Глаза ее ожили и лихорадочно блестели. Не только щеки, но и лоб украсил странный, пятнами, румянец. Иногда она принималась плакать, но тут же глаза просыхали. Она проклинала своего брата, и ненависть придала ей силы, голос окреп, иногда она потрясала в воздухе маленькими бессильными кулачками. Клара поначалу ходила в изголовье кровати и горестно мычала, а потом села поблизости и обхватила голову руками. Я уже и сам думал, не случилось бы что с Козьей матерью – так она разволновалась.

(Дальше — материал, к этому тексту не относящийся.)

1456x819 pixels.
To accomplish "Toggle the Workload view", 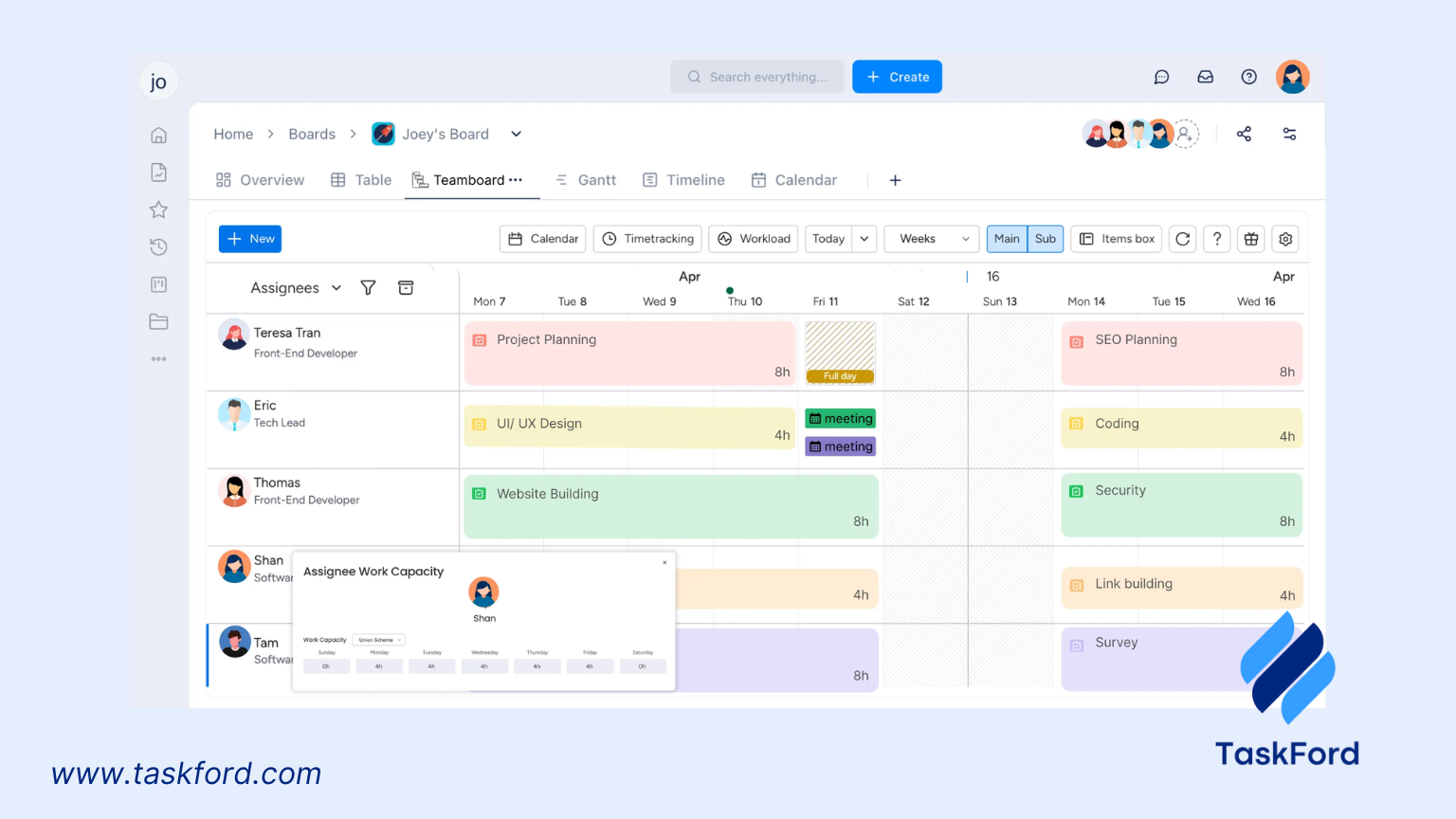I will pyautogui.click(x=754, y=239).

– Мне уже не подняться. В Бога не верю, а лежу и молюсь. Ни одной молитвы не знаю, просто разговариваю с Ним. Прошу защитить Клару. Сколько же жертв на его совести? Думаю, он убил мою мать. Доказательств нет, но я всегда так думала. Знаешь, каково носить в себе такой груз? Когда отчим умер, этому сатане лет десять было. Мать одна его растила, а был он как волчонок. Школу прогуливал, курил, пил, маленький еще, а за бутылкой тянулся. У соседа велосипед украл и продал, а когда тот прищучил его – дверь ему поджег. Мать мягкая была женщина, а его ремнем лупила, от отчаянья. Дома запирала, так замок выламывал. Может, и странно, но она его любила, просто не знала, как с ним справиться. Купит ему обнову, школьную форму или свитер, а он тут же порвет, вымажет в грязи – назло. Она мне говорила: "Он маленький, а вырастет – поймет. Надо ждать и терпеть. Быстрее бы до армии дожить, там его уму-разуму научат". А он в четырнадцать лет в колонию попал. Вернулся – не подойди! Дома страшная жизнь. Мы в трех комнатах как сельди в банке: мать, Клара, нас с мужем и сыном трое и этот сатана. Как напьется, дебоширит, грозит всем мозги вышибить. С моим мужем два раза драки были, один раз муж в больнице лежал. Милицию сколько раз вызывали – ничего, даже на пятнадцать суток не забирали. Ну а мать все надеялась, что он образумится, говорила: "Это моя вина, что из него ничего путного не вышло, воспитать не сумела". А попытки воспитывать она так никогда и не оставила, а от этого только хуже. Он ей вкрадчиво так говорил: "Что ж ты ко мне лезешь? Ты ж как банный лист ко мне прилипла. Ни охнуть ни вздохнуть. Но я тебя отлеплю, и очень скоро". И отлепил…
Иногда Нина Ивановна замолкала, иногда даже глаза закрывала, но я чувствовал, что она заговорит снова.
– Никто не знает, как это случилось, – продолжала она. – Стала мать окно мыть и выпала на асфальт с четвертого этажа. Дома он да Клара были. Клара ничего не слышит, в кухне сидела, она и узнала обо всем, когда милиция и "скорая" приехали. А мать еще жила некоторое время, и не то чтобы совсем без сознания была, но не говорила. Я думаю, что и говорила бы – ничего бы не сказала. А может, и в самом деле голова у нее закружилась: здоровьишко было никудышное. Может, сама упала? Вечная тайна. Если и узнаю ее, то на том свете. Но мысль эта всю жизнь меня мучила и сейчас мучает. Он и гроб нес, и на кладбище скорбно стоял. Но не верю ему ни на грош.
А потом мужа с работы принесли вечером с разбитой головой. Нашли недалеко от дома, на стройке. Не обворован, ничего. Даже пальто не сняли. Всякие, конечно, бывают случаи в наше время. Но не приложил ли и здесь сатана руки?
После смерти матери мы разменяли квартиру на двухкомнатную и комнату в коммуналке для него. Нас тогда было пятеро, а он – один. Он хотел отдельную квартиру, скандалил и угрожал. Я всегда его боялась. Подростком был – боялась. И всегда во всем подозревала. Он в тюрьму сел, а вышел – с мужем это и случилось.